As an educator, Kenenitz said his mission has always been to help provide a better life for his students, “to ensure their success,” but now he feels he has failed in his mission because of “one person’s uncontrolled cruelty.” ‘
“Vladimir Putin,” he says, with tears in his eyes.
The deep emotional ties to Ukraine is something that Duda-Holoviak understands well.
“We refer to non-Ukrainians as Americans,” she says. But, of course, we are Americans. We are our little town. As a child at age 5, Holoviak, now 58, said she learned to write Cyrillic before she was taught English.
Today she says that her two children, 19 and 13 years old, are more Ukrainian than her. My sons are making plans to go to the Ukraine to fight. I say go ahead. They want to be heroes,’ she said with a smile.
“Seeing the war in Ukraine, seeing the damage, is heartbreaking and meaningless. The Ukrainians are winning, holding off the mighty Russian army. You cannot subdue the people, you will not break the back of the [Ukrainian] people,” adds Duda-Holoviak.

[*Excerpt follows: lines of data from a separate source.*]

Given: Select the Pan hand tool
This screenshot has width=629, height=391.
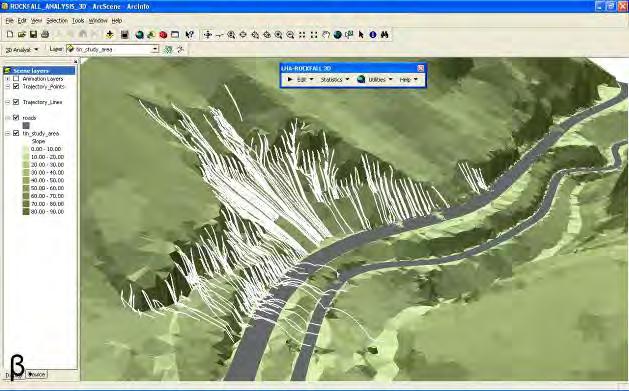Looking at the screenshot, I should pos(326,35).
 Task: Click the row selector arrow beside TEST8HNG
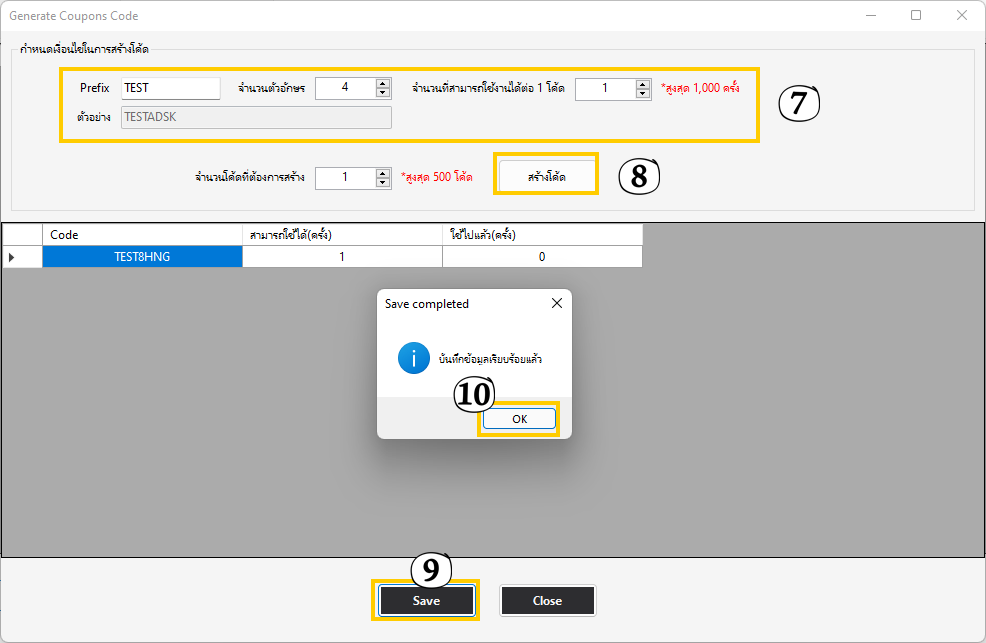point(12,257)
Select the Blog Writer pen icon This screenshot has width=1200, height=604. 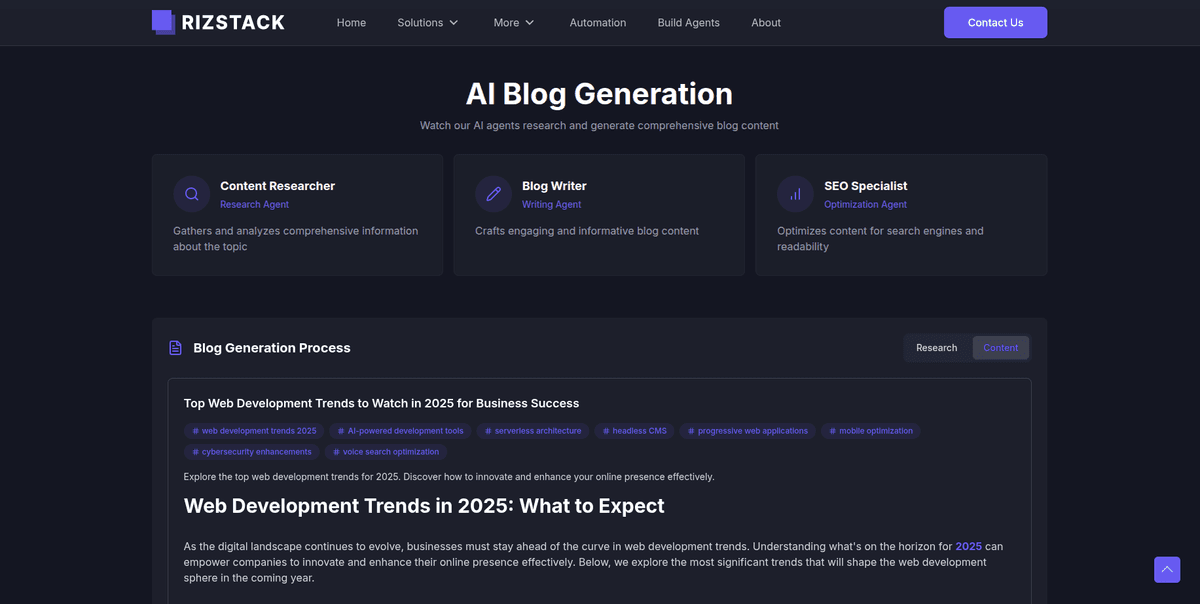pyautogui.click(x=493, y=194)
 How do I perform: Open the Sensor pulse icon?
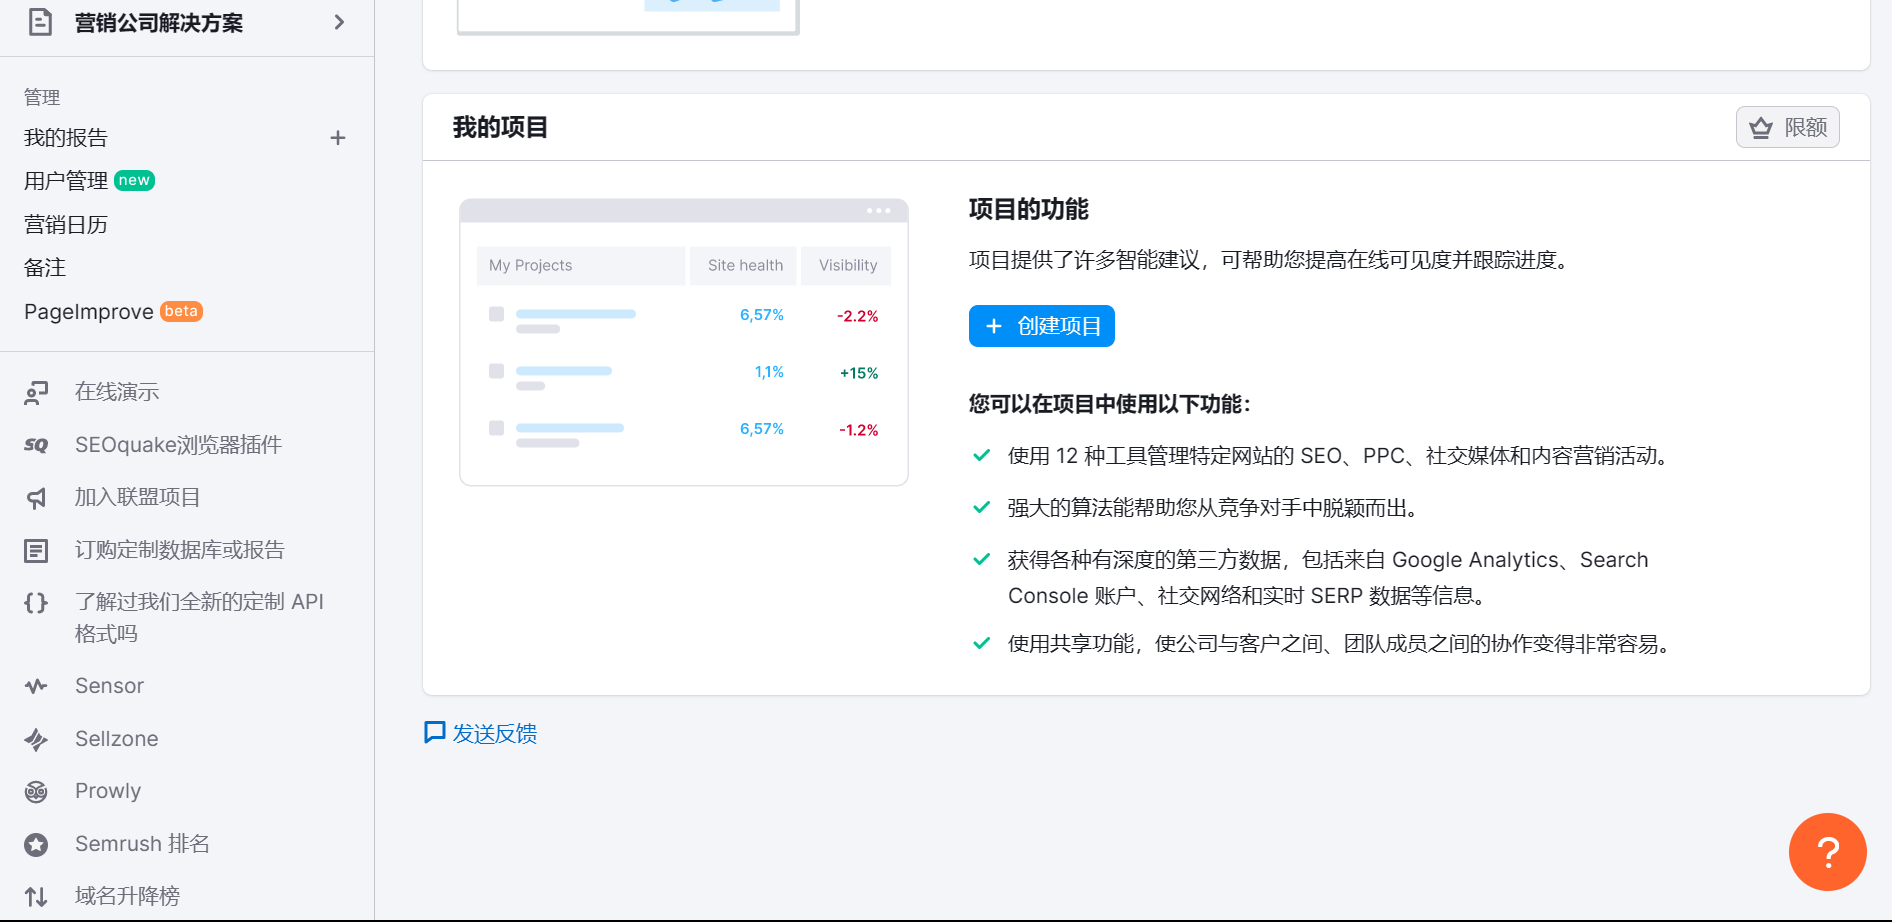click(36, 686)
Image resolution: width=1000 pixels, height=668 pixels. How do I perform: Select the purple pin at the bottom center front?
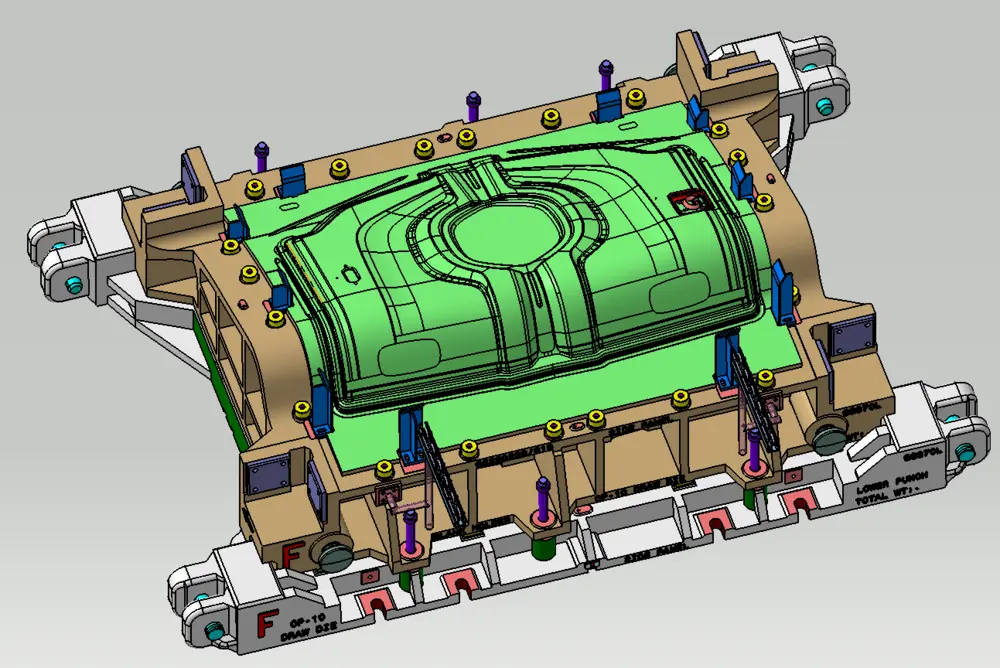coord(543,498)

Outside St. Michael’s Ukrainian Church in Frackville on Sunday morning, 85-year-old Paul Hancher comes to pray for the beleaguered nation.
‘Ukraine, it’s in my blood. My father was from the Ukraine,” Hancher said. ‘All we can do is pray for them, apart from sacrificing ourselves there, that’s all.’
Another parishioner named Stan said that he joined the US Army at 17 and that it is time for the US to crack down on Ukraine. There are people like me, old warriors who are ready to go. It’s time, whether it’s economic pressure or military pressure. The time for talking is over,” he said.
Reverend Petro Zvarych, who heads the church, opened with a prayer for his country, fearful for many in his family, including his sister and father, who live in Lviv.